Se a sua empresa ainda toma decisões olhando planilhas separadas, dias depois do fechamento do mês, o Power BI resolve um problema bem concreto: juntar os dados que já existem em um lugar só, atualizados automaticamente. Aqui vai um caminho prático para começar.
Passo 1: identifique a decisão, não o relatório
O erro mais comum de quem começa com Power BI é pensar primeiro no relatório ("quero um dashboard de vendas") em vez de na decisão que ele precisa apoiar ("preciso saber toda segunda-feira quais vendedores estão abaixo da meta"). Comece pela pergunta que alguém precisa responder toda semana — o dashboard nasce dessa pergunta, não o contrário.

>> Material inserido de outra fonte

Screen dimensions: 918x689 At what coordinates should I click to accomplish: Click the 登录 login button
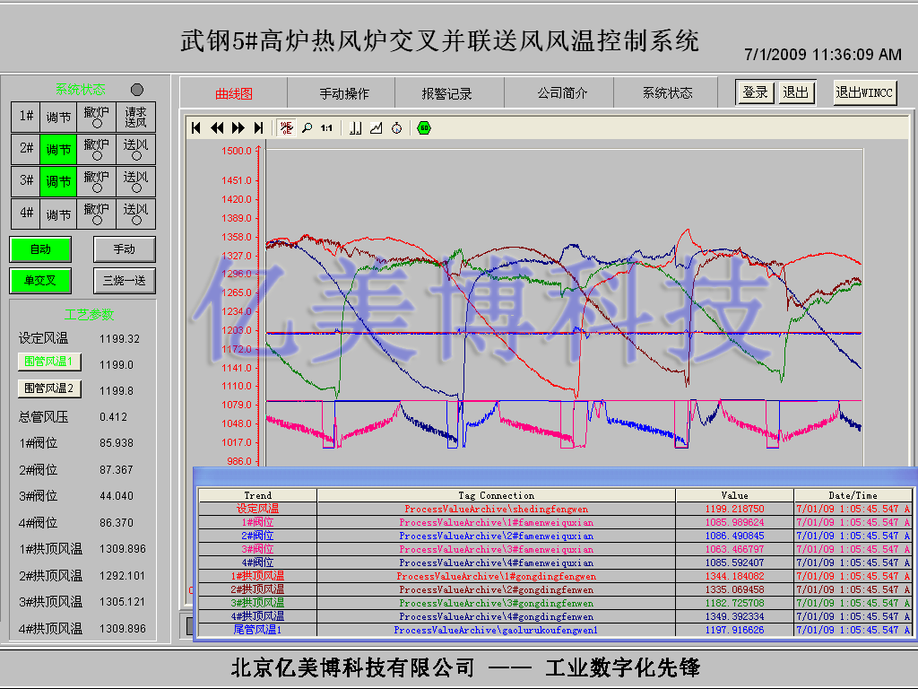755,92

Passo 2: mapeie de onde vêm os dados
Antes de abrir o Power BI, liste as fontes: ERP, planilhas de Excel, CRM, banco de dados SQL. O Power BI se conecta nativamente a mais de 100 fontes diferentes — mas vale entender, para cada uma, se os dados já estão limpos ou se vão precisar de tratamento (Power Query) antes de virarem gráfico.
Passo 3: modele antes de visualizar
É tentador pular direto para gráficos bonitos, mas um modelo de dados mal estruturado gera relatórios lentos e números que não batem entre si. Vale investir tempo definindo relacionamentos entre tabelas antes de criar a primeira visualização.
Passo 4: comece com poucos indicadores, não com tudo
Um dashboard com 15 gráficos na primeira versão tende a confundir mais do que ajudar. Comece com 3 a 5 indicadores realmente centrais para a decisão que você mapeou no passo 1 — dá para expandir depois que o hábito de consulta estiver formado.
Passo 5: configure atualização automática
Um relatório que precisa ser atualizado manualmente todo dia volta a ser trabalho manual disfarçado de Power BI. Configurar a atualização automática dos dados (gateway de dados, quando as fontes são locais) é o que transforma o dashboard em uma ferramenta viva.
Passo 6: treine quem vai usar
Um dashboard poderoso que ninguém sabe interpretar não gera decisão melhor. Vale um treinamento curto — 30 a 60 minutos — mostrando como filtrar, comparar períodos e navegar entre os painéis.
O objetivo não é ter o Power BI mais bonito da empresa — é ter o relatório que alguém realmente abre toda segunda-feira de manhã.